I kind of stuck on where to start for bootstrap with binary data.

So, I have big numbers of data that consists an acrivity within area. The data will represent just like does the activity is success of failure, represent by 1 for success and 0 for failure.

Example: in area A, we got 12 samples of data where 9 of them are success, so the result is 75%

With so quite number of data has small sanple size, we want to use bootstrap for those data. I have been look so many reference on how to do it. Some of the reference show that we can use rbinom function in R.

From the previous example, I run this in R

rbinom(50, 12, 0.75)
The idea is to run 50 times repetition, each repetition consists 12 trial, with 75% probability

Then we sum the result of the function and simply divide it by 12 x 50 = 600

Honestly, I wondering if it is the right way to do it, any suggestion?



Well-Known Member
Can you explain exactly what you want to do with your data. It seems that you are doing a simulation, rather than, say, a bootstrap test.
The bootstrap idea is to jumble the data that you have and do the same analysis many times and collate the results. Usually a bootstrap method is used to find a confidence interval, or perhaps a p value, in a situation where the usual statistical methods aren't applicable for some reason.
Hi @katxt , the idea is to make small sample data "readable" by do bootstrap on it.

In Area Z, we have 3 sample with 2 of them are success, that makes it 66%. But, due to low sample, we cannot use this data.

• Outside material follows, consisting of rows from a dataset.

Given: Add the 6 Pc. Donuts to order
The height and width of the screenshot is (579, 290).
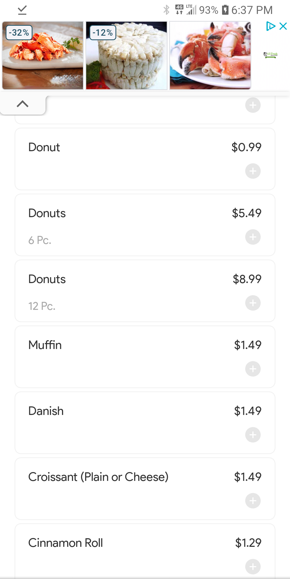Looking at the screenshot, I should (x=253, y=237).
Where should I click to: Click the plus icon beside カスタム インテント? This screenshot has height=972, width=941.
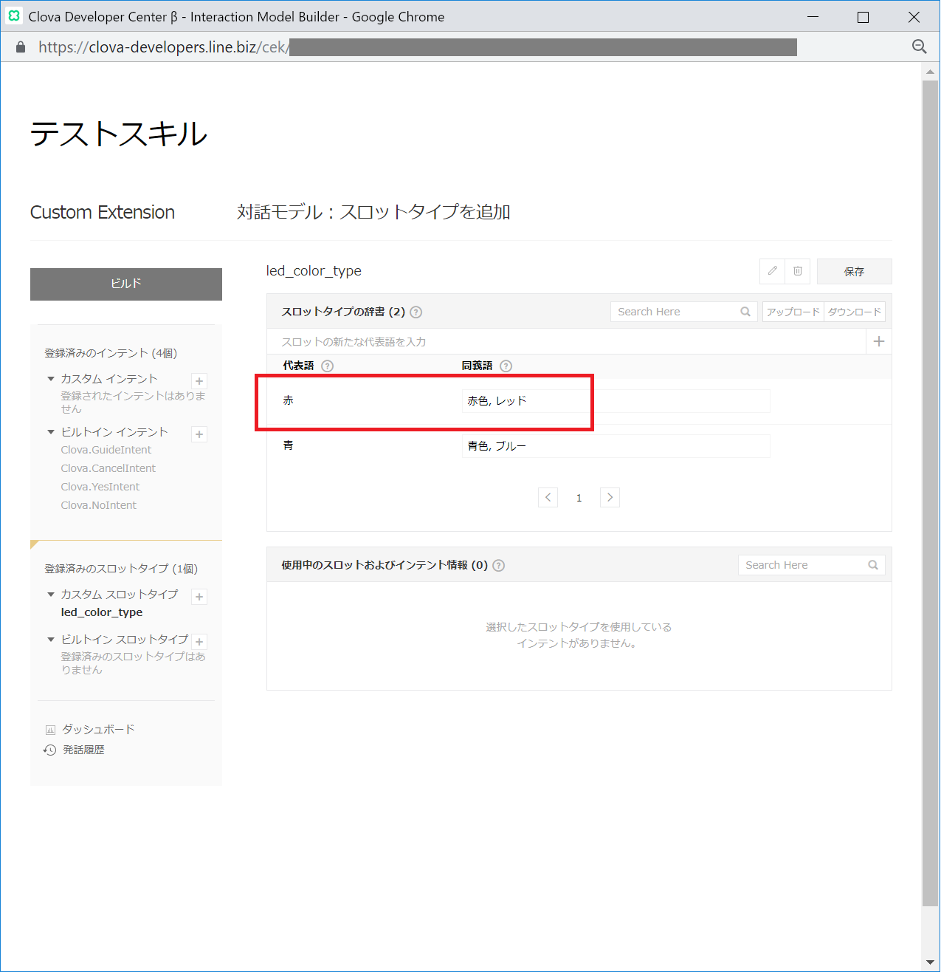pos(199,381)
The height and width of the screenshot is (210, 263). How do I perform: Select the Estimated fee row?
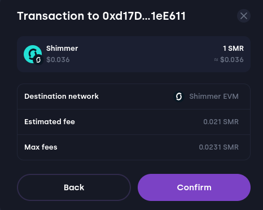click(x=134, y=122)
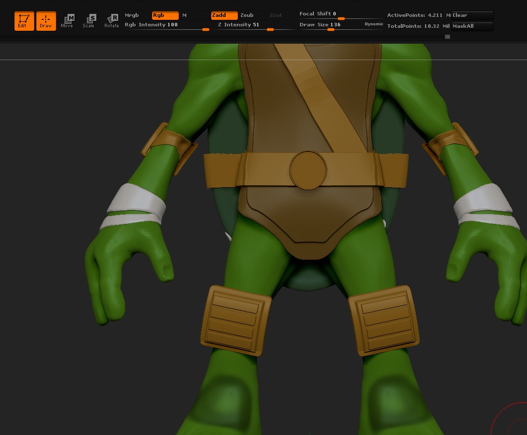
Task: Select the Draw tool icon
Action: (x=46, y=21)
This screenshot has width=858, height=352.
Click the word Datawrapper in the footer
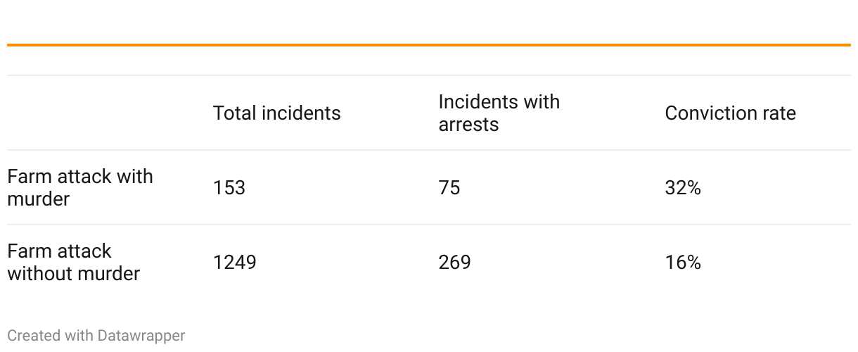point(141,336)
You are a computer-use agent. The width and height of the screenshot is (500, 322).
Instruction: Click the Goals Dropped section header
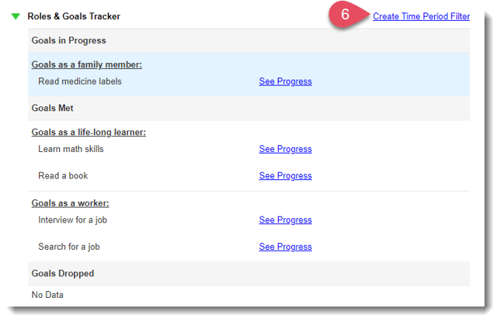(x=62, y=274)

So the idea is do boostrap for these kind of data, with 50 times repetition. That makes the 3 sample data is "likely" become 3*50 = 150 sample data, of course the result will be different from 66%, it depends on the random binomial result I guess.

Does this method acceptable?


Well-Known Member
Unfortunately you cannot get bigger samples just by repeating the data you have. If you could, nobody would do large experiments. Virtually all statistics formulas involve the sample size and that is the number of independent data points you have.